Configuration # (leftmost = 1) Buffer Size RPM Size Interface
1 32MB 7,200 750GB SATA II
2 ? 10,000 73.4GB SCSI U320
3 8MB 7,200 250GB SATA I
4 2MB 7,200 40GB IDE, UDMA 100

The data

Without further introduction here is the data. Click on each graph to see for yourself.

Cached Disk Reads

This test was performed by running:

hdparm -tT /dev/diskDevice

We can see that the third configuration has a very large number. I find this number suspect and untrustworthy. One of the reasons that I do not trust this data is because the following error message was printed during every execution of the test:

HDIO_DRIVE_CMD(null) (wait for flush complete) failed: Inappropriate ioctl for device

However, multiple runs of the test did not yield different results.

Cached disk read compaison

Buffered Disk Reads

This test was performed by running:

hdparm -tT /dev/diskDevice

There were no unexpected issues while gathering this data.

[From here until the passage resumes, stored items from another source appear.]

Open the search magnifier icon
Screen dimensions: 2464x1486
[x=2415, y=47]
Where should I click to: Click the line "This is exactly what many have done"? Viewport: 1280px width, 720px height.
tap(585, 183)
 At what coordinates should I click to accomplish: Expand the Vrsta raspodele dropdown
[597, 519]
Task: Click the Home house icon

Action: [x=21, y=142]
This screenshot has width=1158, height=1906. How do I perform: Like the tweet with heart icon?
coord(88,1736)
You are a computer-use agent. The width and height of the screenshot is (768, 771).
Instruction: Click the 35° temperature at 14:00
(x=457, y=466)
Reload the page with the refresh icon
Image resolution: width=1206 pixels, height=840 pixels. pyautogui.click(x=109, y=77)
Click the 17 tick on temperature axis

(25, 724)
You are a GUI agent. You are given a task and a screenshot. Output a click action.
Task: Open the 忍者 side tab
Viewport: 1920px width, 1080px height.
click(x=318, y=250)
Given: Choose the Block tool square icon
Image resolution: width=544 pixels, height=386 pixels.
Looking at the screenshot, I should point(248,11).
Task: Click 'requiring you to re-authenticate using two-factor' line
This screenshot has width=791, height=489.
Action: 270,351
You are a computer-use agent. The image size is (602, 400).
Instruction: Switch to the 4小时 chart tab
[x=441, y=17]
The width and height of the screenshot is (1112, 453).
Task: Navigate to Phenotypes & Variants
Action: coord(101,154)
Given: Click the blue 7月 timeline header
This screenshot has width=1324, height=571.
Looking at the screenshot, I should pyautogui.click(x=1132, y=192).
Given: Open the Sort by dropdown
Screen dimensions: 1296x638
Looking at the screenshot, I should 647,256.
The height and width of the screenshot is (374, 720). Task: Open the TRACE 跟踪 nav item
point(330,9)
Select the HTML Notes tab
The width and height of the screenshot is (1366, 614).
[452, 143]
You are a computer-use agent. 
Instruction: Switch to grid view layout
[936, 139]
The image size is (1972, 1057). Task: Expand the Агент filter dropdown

Buffered hard disk reads comparison

Write Speed

This test was performed by running:

dd if=/dev/zero of=localFile.txt

Once again the data in the far right column seems suspicious.

Write speed comparison

Time to manipulate a 1GB file

This test has two diagnostics:

1) Write a 1GB file in 1024B blocks using a custom program
2) cp fileA1GB.txt fileB1GB.txt # Copy a 1GB file

This test was extended to provide some very rudimentary information about the speed of these operations over a Gigabit ethernet network. The network filesystem was exported and mounted with NFS’ default parameters. This means that performance improvements could likely be attainable. Just a reminder, this graph measures time. Lower is better!

File manipulation times

Sum it up

To sum it up, I’m quite pleased with the performance of this hardware for the file server. In some tests the hardware out performed much more costly hardware and in others was just beat by a hair. I think that most groups with a small number of users (<50) would have no complaints about this setup.